Passage given>
News / USA

Americans Debate Concept of Evil in Relation to Terrorism, Shootings

Americans Debate Whether Terrorism, Shootings Are Evili
X
May 09, 2013 11:47 PM
Many people in the United States - including the president - view violent events such as the Boston Marathon bombings and school shootings as part of a struggle between good and evil. This has led to a debate about whether that view helps - or prevents - Americans from understanding why these things happen. VOA religion reporter Jerome Socolovsky has more.

Americans Debate Whether Terrorism, Shootings Are Evil

Many people in the United States, including the president, view violent events such as school shootings and the Boston Marathon bombings as part of a struggle between good and evil.  This has led to a debate about whether that view helps or prevents Americans from understanding why these things happen.

A few days after the marathon bombings, President Barack Obama spoke at an interfaith service in Boston.

"You’ve shown us, Boston, that in the face of evil, Americans will lift up what’s good," Obama said.

He is not the first U.S. president to use the word "evil."  

Ronald Reagan used the word to label the Soviet Union. "To ignore the facts of history and the aggressive impulses of an evil empire," Reagan said.

President George W. Bush used the word to describe Saddam Hussein's Iraq, along with Iran and North Korea. "States like these, and their terrorist allies, constitute an axis of evil," Bush said.

During the recent National Prayer Day sponsored by groups from the religious right, devotees gathered on Capitol Hill and prayed to God to vanquish what they see as evil in Washington and the world.

"We can all do things that bring harm, and when you take that on a worldwide level, you have some pretty massive evil that can take place," said Dave Butts, president of Harvest Prayer Ministries.

But what about the religious left?  Evangelical pastor Jim Wallis, an anti-war activist during the Vietnam era, criticized the invasion of Iraq.  But, he says the September 11, 2001 terrorist attacks on the United States were evil.

"Evil is real.  Evil is very real.  How we respond to it can help overcome it, or just extend it and make it grow exponentially," Wallis said.

It may be correct to describe horrific violence as evil.  But some people worry that it prevents Americans from having a serious conversation about the causes of terrorism and gun violence.

"For me, evil is what I call a 'black hole' concept," said Phillip Cole, a professor of applied philosophy at the University of South Wales and author of "The Myth of Evil."

Material for this task>
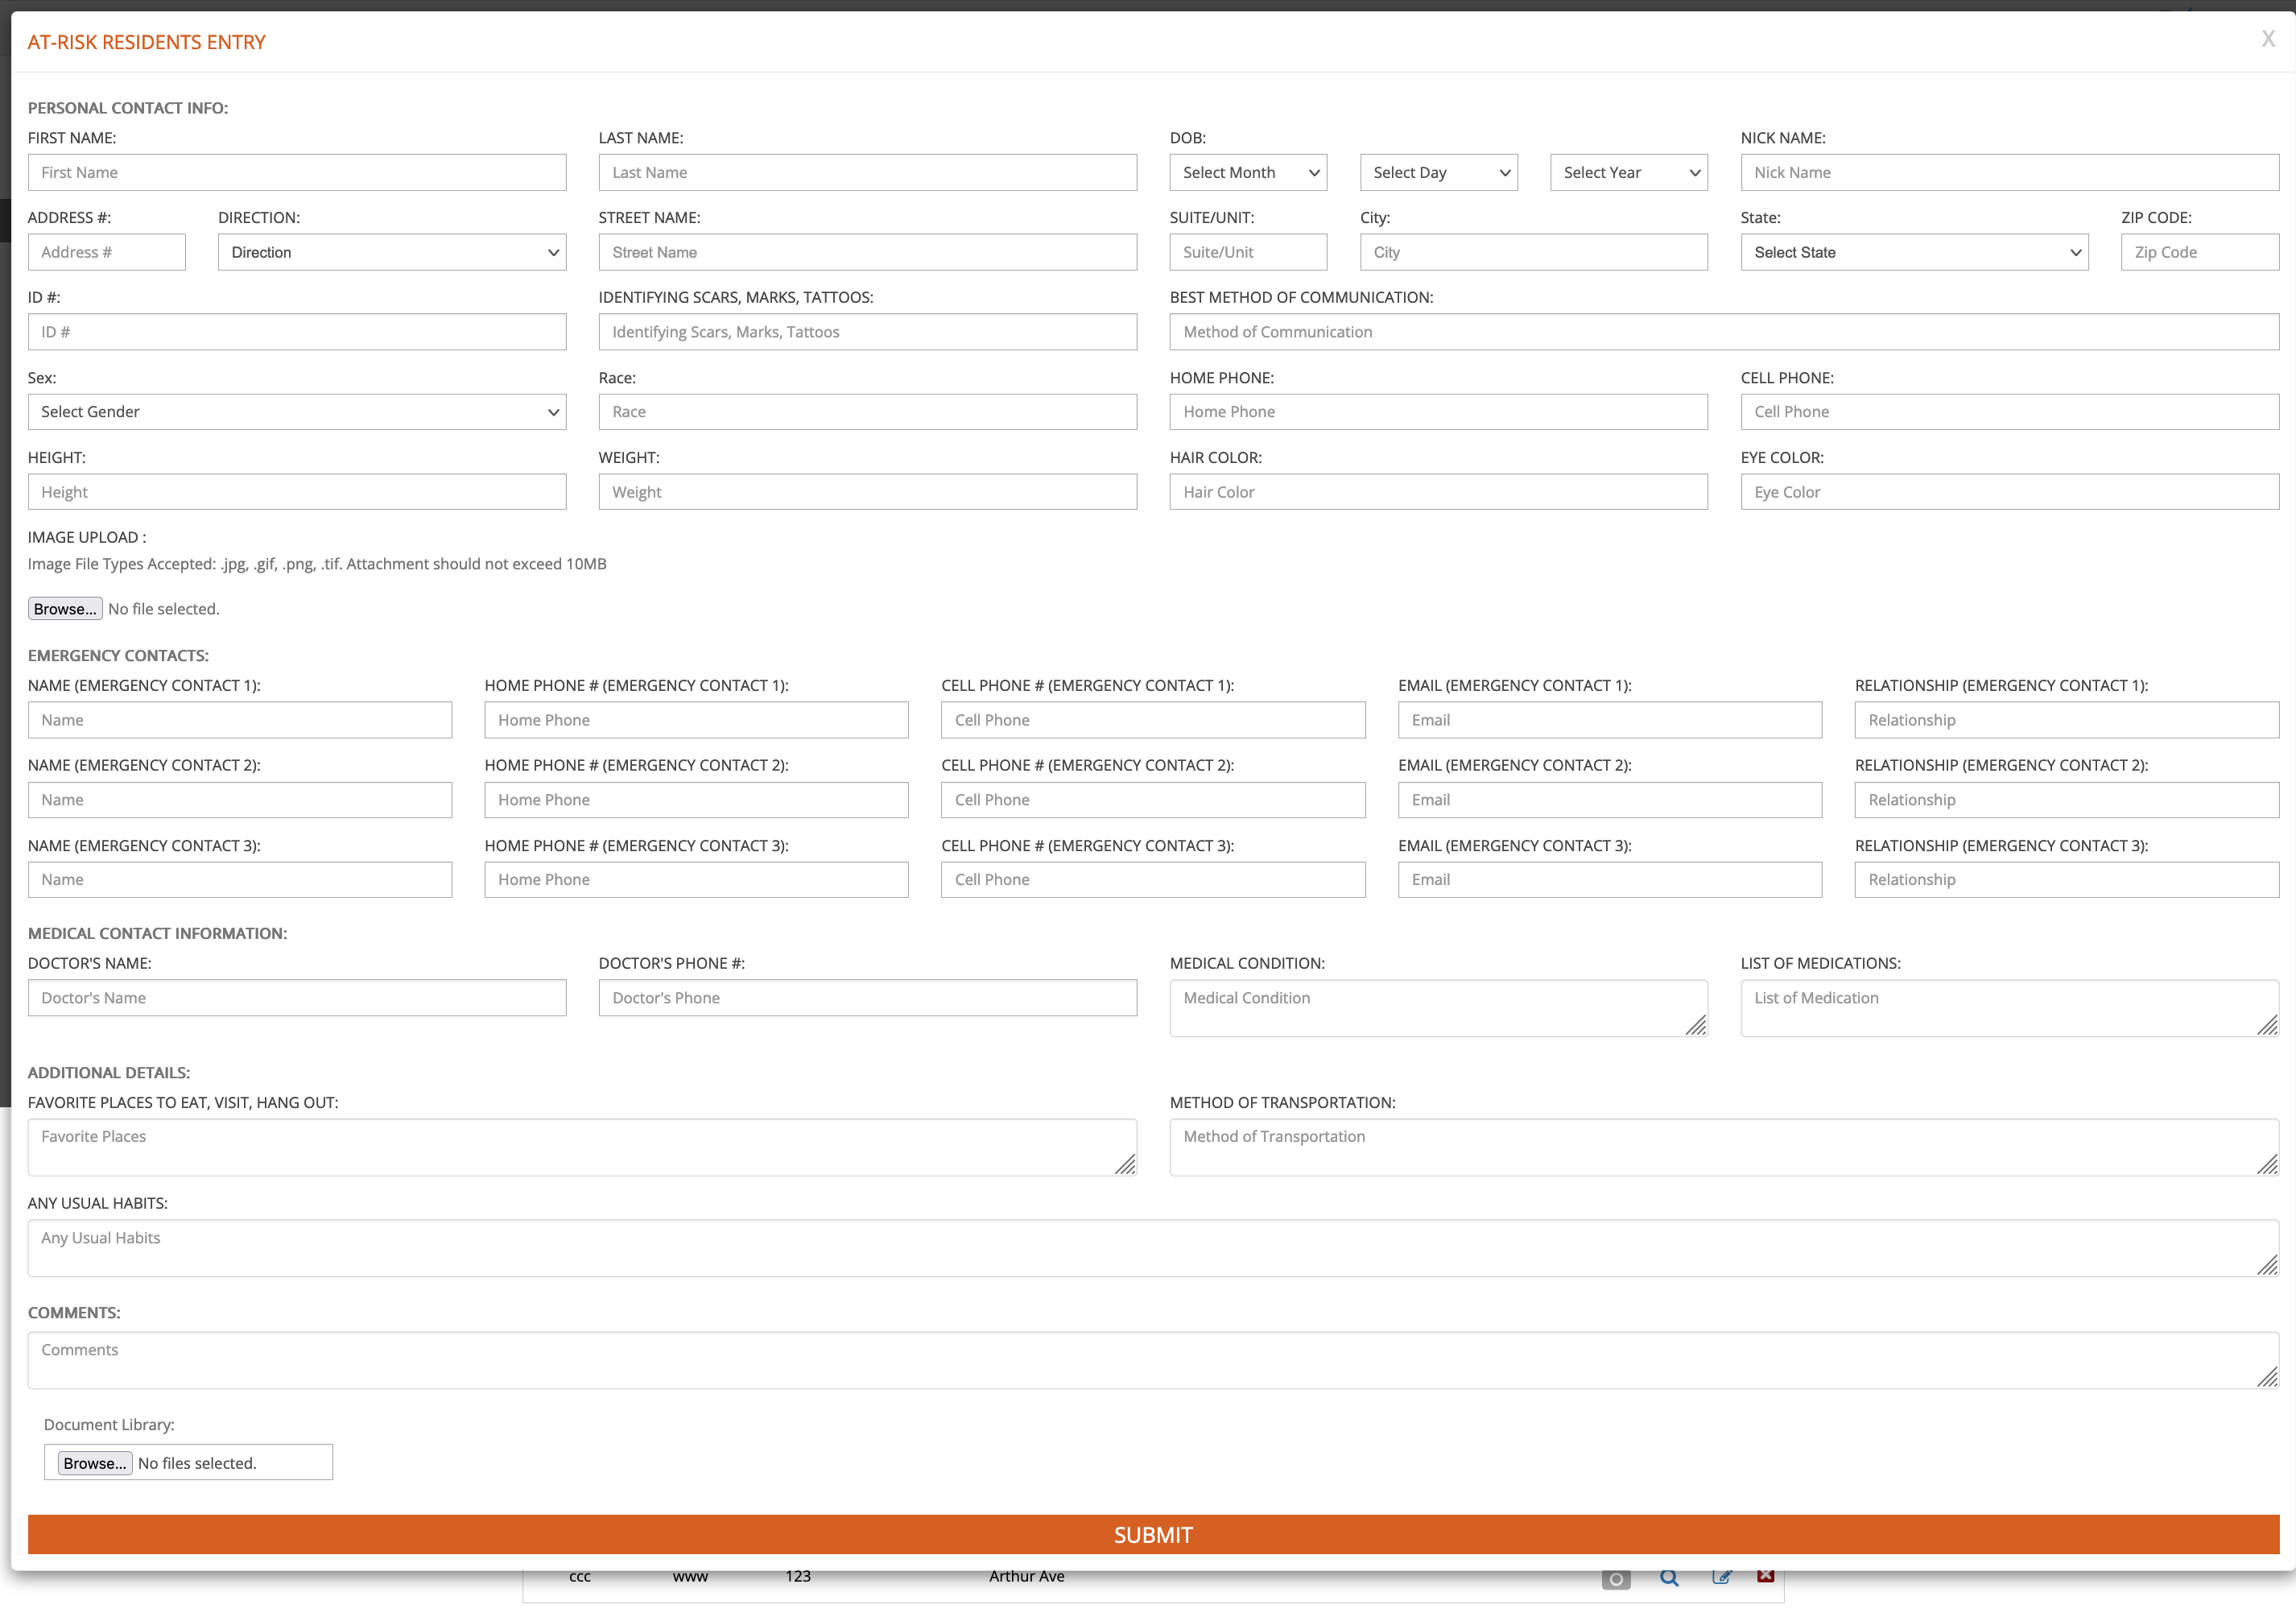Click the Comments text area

...

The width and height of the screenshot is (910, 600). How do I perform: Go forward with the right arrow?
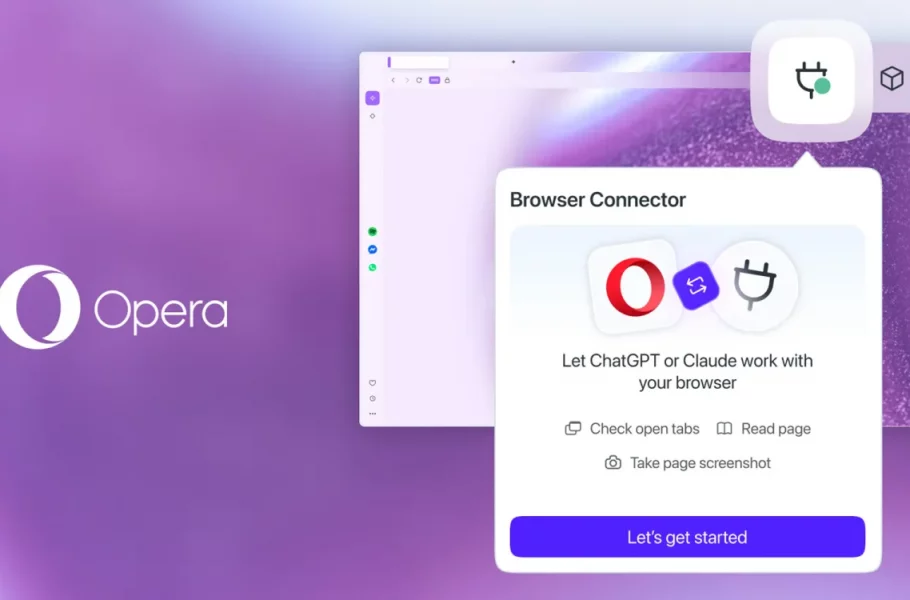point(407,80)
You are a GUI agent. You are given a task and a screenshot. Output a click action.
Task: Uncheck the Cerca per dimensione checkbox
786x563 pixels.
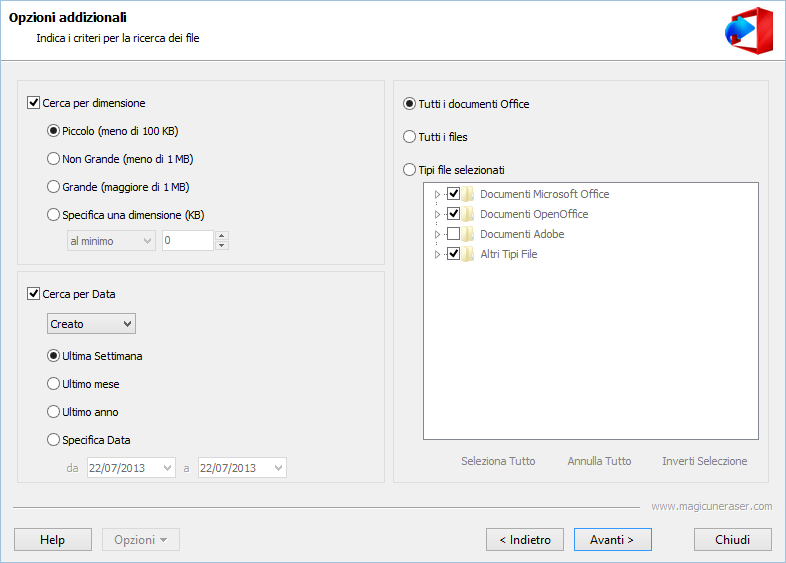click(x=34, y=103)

Job 1>
Answer these about the article on evil and terrorism:
(a) Where did President Obama speak a few days after the marathon bombings?
(b) What did Ronald Reagan label with the word "evil"?
(c) What is the title of the book by Phillip Cole?
Job 2> In the records, begin at the line that has "You are a GUI" and stop after the line that has "click(x=34, y=103)", then give only those lines again, requests included, with the pictures left out. Scale every click coordinate in the answers by 0.4, rounding to whole numbers with halves going up.
The article and the records are unrelated material.

Worked answer 1>
(a) At an interfaith service in Boston.
(b) The Soviet Union.
(c) "The Myth of Evil."

Worked answer 2>
You are a GUI agent. You are given a task and a screenshot. Output a click action.
Task: Uncheck the Cerca per dimensione checkbox
786x563 pixels.
click(x=14, y=41)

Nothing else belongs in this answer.